──────── EXTRACT TO READ ────────
To be honest, it takes more code to simulate these data then it does to write it out in NIMBLE. To fit the model to the data we simulated above we need to write out the model using NIMBLE’s syntax and then prepare all the necessary objects to supply to the model. To do this we’ll load the nimble package, as well as MCMCvis, which provides some excellent model summary tools.


library(nimble)
library(MCMCvis)

# a static occupancy model in 13 lines of code!
occ_1 <- nimble::nimbleCode({
# latent state and data models, in that order
for(i in 1:nsite){
z[i] ~ dbern(psi)
for(j in 1:nvisit){
y[i,j]  ~ dbern(z[i] * rho)
}
}
# parameter models
psi ~ dbeta(1,1)
rho ~ dbeta(1,1)
}
)

# set up function for initial values,
# including latent state
my_inits <- function(){
list(
psi = rbeta(1,1,1),
rho = rbeta(1,1,1),
z = rep(1, nsite)
)
}

# set up constant list
my_constants <- list(
nsite = nsite,
nvisit = J
)

# and data list
my_data <- list(
y = y
)

# fit the model
model_1 <- nimble::nimbleMCMC(
occ_1,
constants = my_constants,
data = my_data,
inits = my_inits,
monitors = c("psi", "rho"),
niter = 15000,
nburnin = 7500,
nchains = 2
)

# look at the model summary
MCMCvis::MCMCsummary(
model_1,
digits= 2
)

mean    sd 2.5%  50% 97.5% Rhat n.eff
psi 0.82 0.055 0.71 0.82  0.92    1  2852
rho 0.36 0.029 0.30 0.36  0.42    1  1827


As a reminder, we set $$\Psi = 0.75$$ and $$\rho = 0.35$$, which both fall within the 95% credible intervals of this model. So in general, it looks like we did a decent job estimating species occupancy and detectability!

## Model 2: a static occupancy model with a Binomial at the observation level

Again, this model is almost completely identical, we mostly just need to summarize the data in a slightly different way. In fact, the model estimates are essentially identical!

occ_2 <- nimbleCode({
# latent state and data models, in that order
for(i in 1:nsite){
z[i] ~ dbern(psi)
r[i]  ~ dbin(z[i] * rho, nvisit)
}
# parameter models
psi ~ dbeta(1,1)
rho ~ dbeta(1,1)
}
)

# set up function for initial values,
# including latent state
my_inits <- function(){
list(
psi = rbeta(1,1,1),
rho = rbeta(1,1,1),
z = rep(1, nsite)
)
}

# set up constant list
my_constants <- list(
nsite = nsite,
nvisit = J
)

# and data list, taking rowSums of y matrix
my_data <- list(
r = rowSums(y)
──────── SOURCE MATERIAL ────────
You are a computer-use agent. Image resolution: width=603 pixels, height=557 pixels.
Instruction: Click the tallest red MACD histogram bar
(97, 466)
────────
### GIVEN REQUEST 1
Which named arguments does the NIMBLE occupancy model walkthrough pass in its call to nimble::nimbleMCMC? List all of them.
### GIVEN REQUEST 2
Reproduce the part of the NIMBLE occupancy model walkthrough that begins at the words "To be honest, it" and stops after "library(nimble)".

### CORRECT ANSWER 1
constants, data, inits, monitors, niter, nburnin, nchains

### CORRECT ANSWER 2
To be honest, it takes more code to simulate these data then it does to write it out in NIMBLE. To fit the model to the data we simulated above we need to write out the model using NIMBLE’s syntax and then prepare all the necessary objects to supply to the model. To do this we’ll load the nimble package, as well as MCMCvis, which provides some excellent model summary tools.


library(nimble)